Renegade Soundwave were a London three piece, much underrated and unappreciated in some ways. Their singles  Women Respond To Bass, The Phantom, Positive ID, Probably A Robbery, Renegade Soundwave and Brixton are all worth spending time with as are their albums, the 1990 In Dub especially. This Leftfield remix of their title track came out in 1994.

Sandals were a beat poetry/ progressive house group who I thought were great, briefly. Several singles and an album with Paul Daley and Neil Barnes producing, mixing and remixing. Nothing was a 1992 single, with the whispered line 'Old man, what have you done?' just as pertinent now as it was then. There are old men all round the globe making the world a worse place aren't there?

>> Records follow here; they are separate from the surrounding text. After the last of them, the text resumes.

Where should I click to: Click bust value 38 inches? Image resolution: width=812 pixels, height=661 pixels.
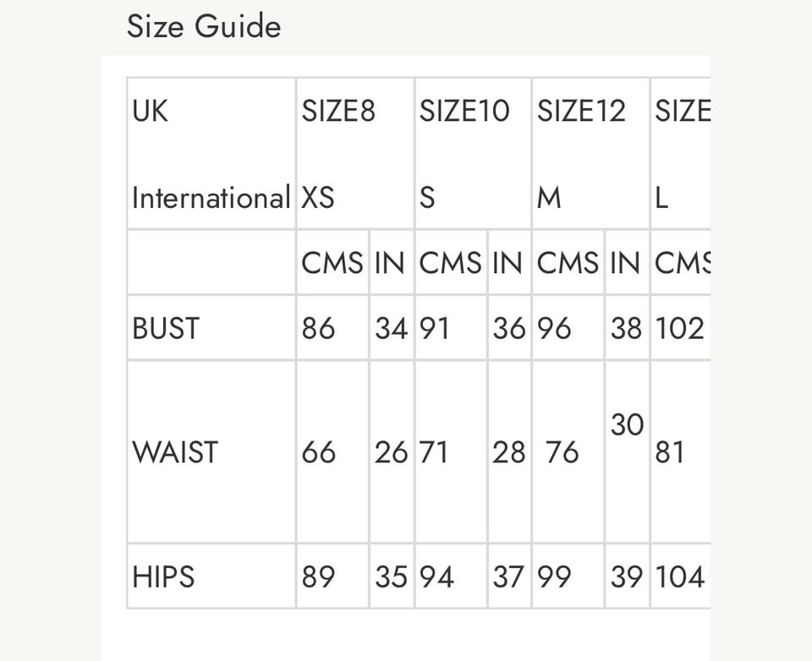[627, 328]
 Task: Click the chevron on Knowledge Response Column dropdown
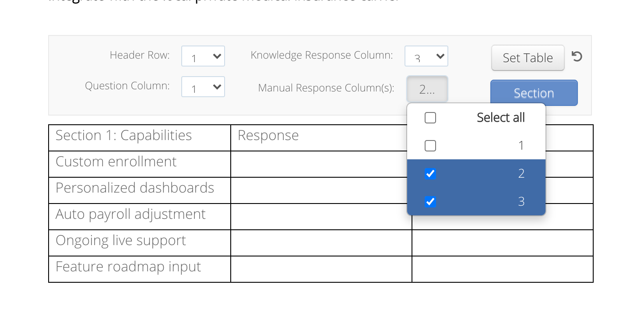[x=440, y=56]
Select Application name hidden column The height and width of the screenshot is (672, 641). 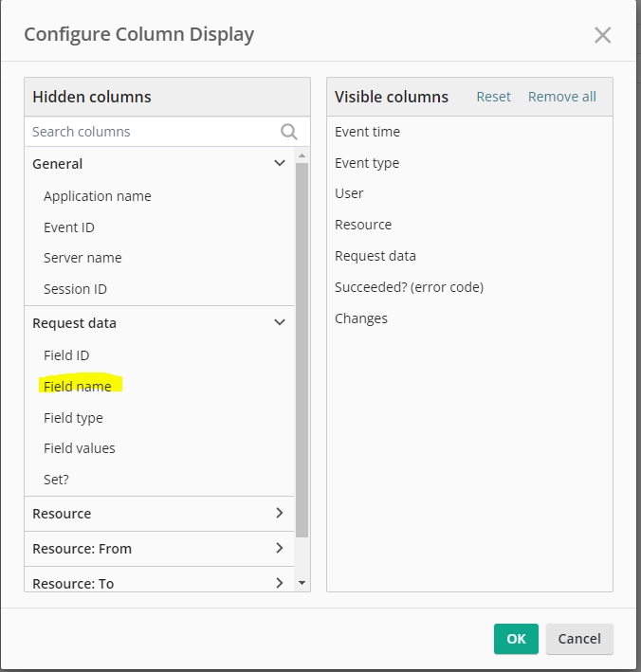point(98,196)

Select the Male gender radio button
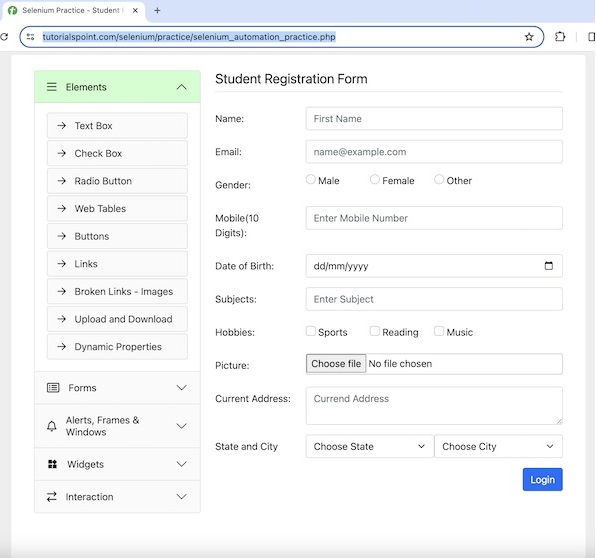tap(311, 179)
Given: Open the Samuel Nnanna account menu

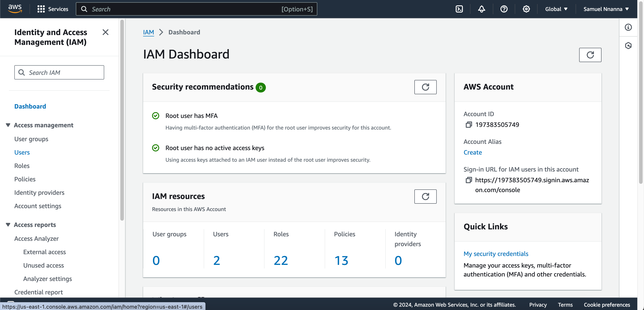Looking at the screenshot, I should click(x=606, y=9).
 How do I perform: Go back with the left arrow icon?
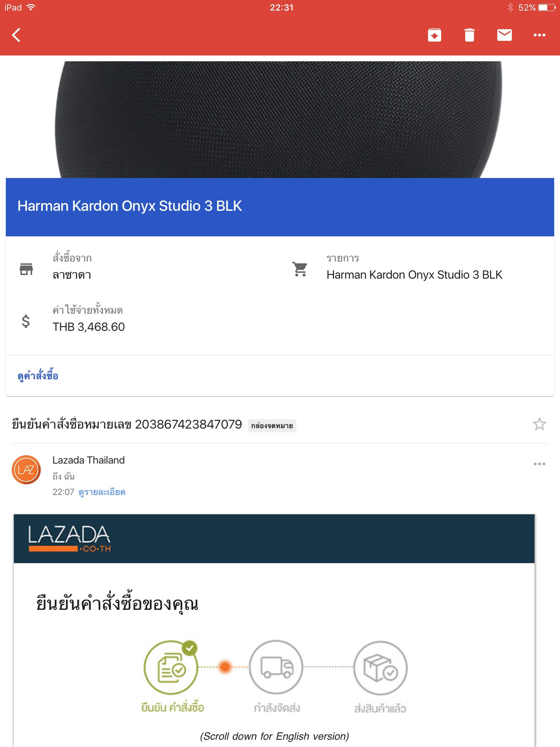click(16, 35)
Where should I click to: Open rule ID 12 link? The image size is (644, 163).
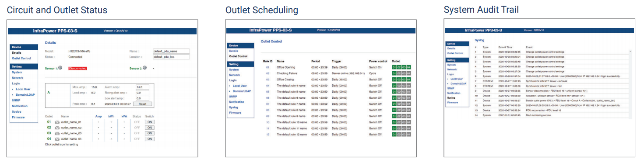(267, 135)
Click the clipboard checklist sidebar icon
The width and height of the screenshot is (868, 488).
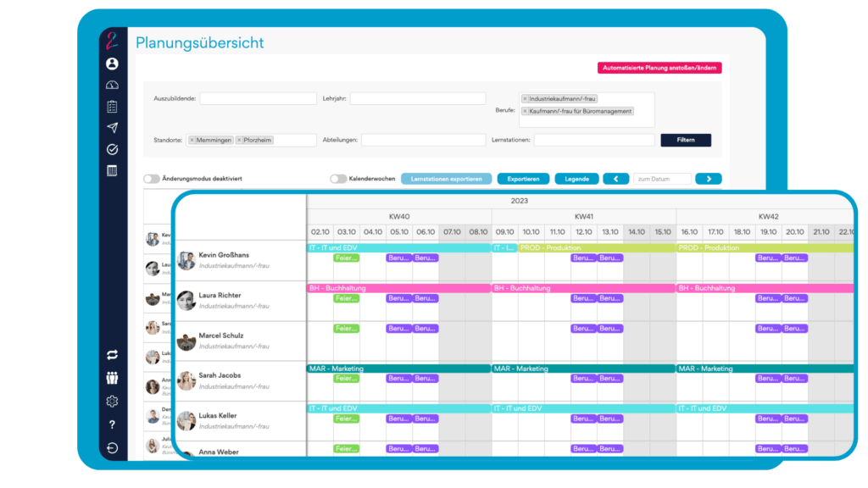tap(113, 107)
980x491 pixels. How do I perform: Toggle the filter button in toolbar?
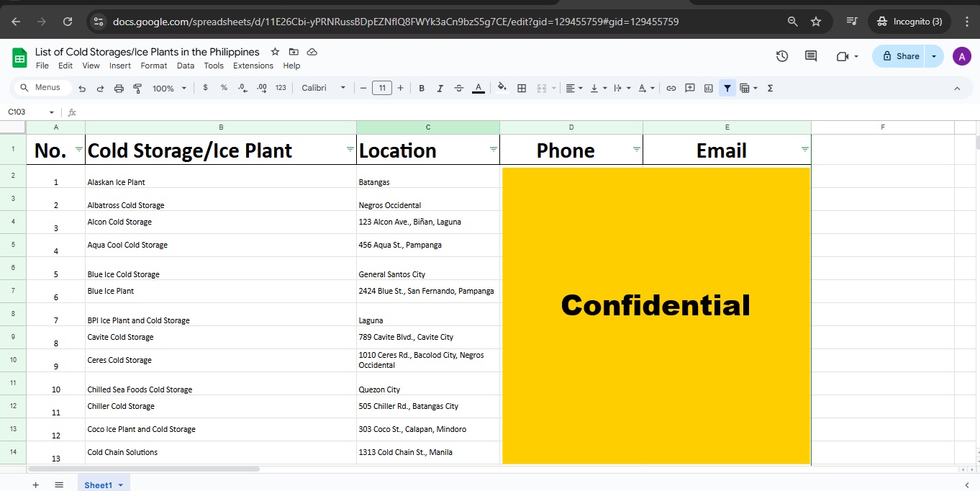(x=727, y=89)
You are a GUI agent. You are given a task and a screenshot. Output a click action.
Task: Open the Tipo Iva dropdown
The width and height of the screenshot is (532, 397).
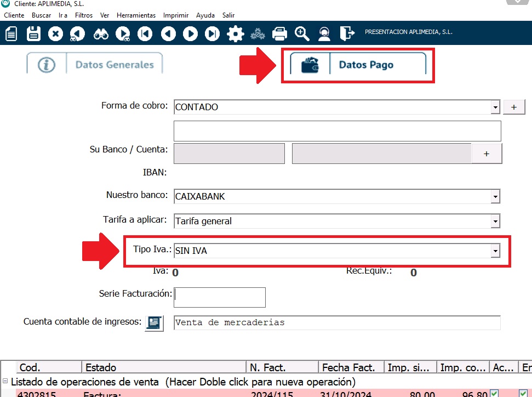tap(495, 251)
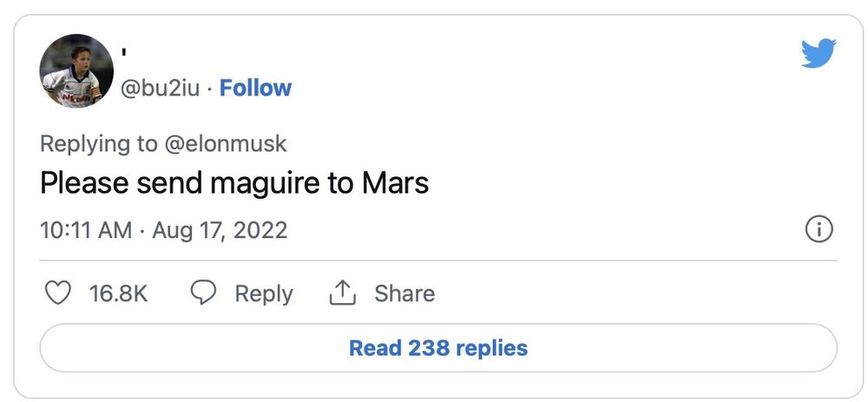Click the Aug 17, 2022 date
The height and width of the screenshot is (402, 868).
click(x=220, y=230)
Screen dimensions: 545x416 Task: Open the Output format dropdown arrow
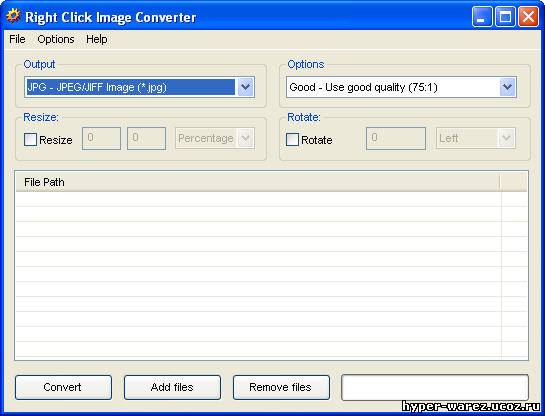[x=245, y=87]
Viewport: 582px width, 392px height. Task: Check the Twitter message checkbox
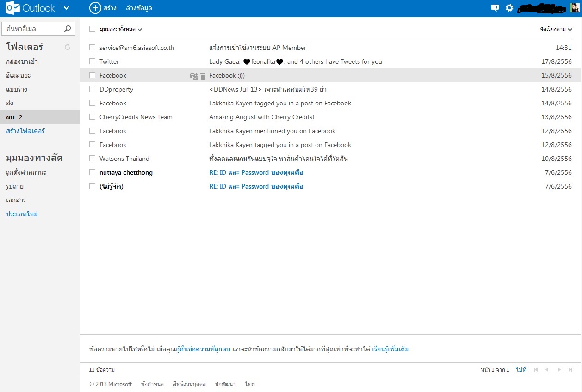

'The film starts/ the film ends', Toni Halliday says as Leftfield's heavy bass and beats stomp on around her on Original. Toni was the vocalist in Curve, a duo with Dean Garcia who made a run of electronic rock/ goth dance singles- they've been featured recently over at The Vinyl Villain. While the dance music guest vocalist thing quickly became standard Leftfield's collaborations with Toni and John Lydon were attention grabbing in the mid- 90s. They put John Lydon back on the cover of the music press, somewhere he hadn't been for some time. Lydon's vocal on Open Up is the stuff of legend, a reborn, angry and exhilarating vocal from the former PiL/ Pistol, stridently taking down Hollywood and the film industry. The I Hate Pink Floyd Mix is by Sabres Of Paradise slowing the song down to an industrial dub grind, a PiL influenced remix by Weatherall, Kooner and Burns. 

Wednesday 20 September 2023

Smokebelch

Smokebelch, the Sabres Of Paradise track that will most likely outlive all their others turns thirty today. The 12" single was released on 20th September 1993. The fact that this is three full decades ago will make some of us feel very old. In some ways the intervening thirty years have gone in the blink of an eye but in some ways the release of this record and the world as it was then do feel a very long time ago. I was twenty three when it came out (there's that number again), just starting my teacher training course. Looking back at who and where I was then and who and where I am now it does feel like thirty years. At the same time I can clearly recall buying the 12" in HMV on Market Street, a small quantity of them in the rack at the back of the shop. I can clearly remember taking it back to the flat I shared in Altrincham and playing it over and over. It's remained close to me ever since- in December 2021 we played the Beatless mix at Isaac's funeral, at the graveside. 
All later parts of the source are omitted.